[Start SELECTED TEXT]

Alrighty, I'm off to LA tomorrow - just for a very quick 24-hour-plus work trip. Until then...

4.27.2005

Yeah, I'm still around. I just really wish the month of April was done with and filed away already because, surely, it's got to only get better than this, right? Right?

Oh, and last night's Fiery Furnaces at Harlow's? Feh.

4.16.2005

Last week one of my colleagues was awarded the prestious Pulitzer prize. To celebrate, the company hung a ginormous banner across the building, made up signs and reprinted thousands of copies of his award-winning series.

I got an award last week too - the California Bowling Writers award for best bowling coverage. For real. But did I get a banner? A sign? Thousands of reprints?

No. I was robbed of the full glory of the moment.

Someday maybe...

But for now - it's off to Old I for the Baby Grand show where I'll drown my mid-spring malaise in a heady swirl of pop songs and icy rum-infused Diet Cokes.

4.15.2005

Mark Morford over at SF Gate wants us all to know that Safeway and the rest of its ilk are sucking your soul dry.

Morford, who does most of his shopping at co-ops, farmer's markets and the like, makes this observation:
... (W)hen you least expect it, you find yourself in some situation or in some town with no other grocery options and you innocently walk back into Safeway to try to buy some organic hormone-free eggs (ha-ha yeah right good luck) - and WHAM. Sensory overload. Low-vibration overload. You get what in meditation circles they would call whacked, slapped upside the spirit by dank, malicious energy. Supermarket Syndrome.

Pork-like sausage in a can. Cool Whip with enough high-fructose corn syrup to caulk your driveway. Creepy chicken-flavored sauce packets, ten to a box. Precut celery. Precut cookie dough. Precut everything because you're too lazy to handle a knife. Nabisco honey-flavored Teddy Grahams shaped like Dora the Explorer. Dawn Wash & Toss. Crustless white bread of sufficient consistency to plug Hoover Dam.


Well yes. And no.

I prefer the Co-Op and Trader Joe's and the farmer's market too but I don't get freaked out by the common grocery store. I mean, after all, these are the places I frequented as a kid. Or rather they're the places where my mother shopped. The Raley's, the H.E.B.'s, the Piggly Wiggly's (no, really), the Safeways and Luckys. And because one can't find everything at the Co-op or Trader Joe's or the farmer's market, I still venture into these flourescent netherworlds.

Today I made a run to the new Safeway and although I'm sticking by my belief that it's just a freaking grocery store, it's certainly no consumer-driven hellhole. It has the nice dim lighting, it has the gleaming hardwood floors, it has the health food section - just a few aisles over from the Pop Tarts and Cap'n'Crunch. (Mmmm, Pop Tarts).

Of course, the new Safeway - in all its shiny, still-clean, organic-offering glory, is the exception and not the rule. Which brings me to this: While I try to be good about what I consume and how I consume it, I found a certain (repulsive) snobbish tone in Morford's column. An elitest attitude if one can be elitist about grocery stores. And I guess, as Morford shows us, one can.

So if you live in a place where there's no easy-to-get-to Trader Joe's or farmer's market (which are usually cheap) or co-op (or worse, you can't afford the oft-overpriced co-op), well then - you deserve to live in your Red Dye No. 5, sloth-promoting, nitrate-burning wasteland.

[End SELECTED TEXT]
[Start RAW RECORDS]

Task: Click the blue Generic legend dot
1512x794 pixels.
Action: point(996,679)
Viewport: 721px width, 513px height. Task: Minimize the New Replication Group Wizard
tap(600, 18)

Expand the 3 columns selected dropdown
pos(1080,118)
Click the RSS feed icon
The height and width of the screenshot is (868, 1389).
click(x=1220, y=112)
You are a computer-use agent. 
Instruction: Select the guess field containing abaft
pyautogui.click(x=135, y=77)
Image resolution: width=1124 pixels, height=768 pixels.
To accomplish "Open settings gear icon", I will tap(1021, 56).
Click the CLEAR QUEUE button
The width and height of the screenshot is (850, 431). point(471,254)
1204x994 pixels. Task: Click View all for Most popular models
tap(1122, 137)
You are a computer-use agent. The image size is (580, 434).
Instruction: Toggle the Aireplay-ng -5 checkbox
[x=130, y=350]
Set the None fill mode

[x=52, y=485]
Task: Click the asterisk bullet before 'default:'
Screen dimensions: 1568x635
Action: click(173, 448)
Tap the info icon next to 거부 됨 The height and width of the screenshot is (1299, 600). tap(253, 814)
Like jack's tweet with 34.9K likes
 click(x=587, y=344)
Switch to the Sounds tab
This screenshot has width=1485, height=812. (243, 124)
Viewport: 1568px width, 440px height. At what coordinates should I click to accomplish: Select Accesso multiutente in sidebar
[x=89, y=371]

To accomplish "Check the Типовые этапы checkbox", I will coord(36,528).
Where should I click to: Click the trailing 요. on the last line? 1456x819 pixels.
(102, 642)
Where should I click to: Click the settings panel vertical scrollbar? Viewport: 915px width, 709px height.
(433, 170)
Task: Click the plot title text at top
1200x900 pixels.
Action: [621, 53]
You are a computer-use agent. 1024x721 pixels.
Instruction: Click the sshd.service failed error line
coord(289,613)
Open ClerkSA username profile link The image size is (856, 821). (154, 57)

[End RAW RECORDS]

TASKS TO CARRY OUT:
(a) In the blog entries above the records, retype the passage from "Oh, and last" up to and including "rum-infused Diet Cokes.".
(b) In the blog entries, what award did the author receive during the same week a colleague won the Pulitzer Prize?

SOLUTION SET:
(a)
Oh, and last night's Fiery Furnaces at Harlow's? Feh.

4.16.2005

Last week one of my colleagues was awarded the prestious Pulitzer prize. To celebrate, the company hung a ginormous banner across the building, made up signs and reprinted thousands of copies of his award-winning series.

I got an award last week too - the California Bowling Writers award for best bowling coverage. For real. But did I get a banner? A sign? Thousands of reprints?

No. I was robbed of the full glory of the moment.

Someday maybe...

But for now - it's off to Old I for the Baby Grand show where I'll drown my mid-spring malaise in a heady swirl of pop songs and icy rum-infused Diet Cokes.

(b) The California Bowling Writers award for best bowling coverage.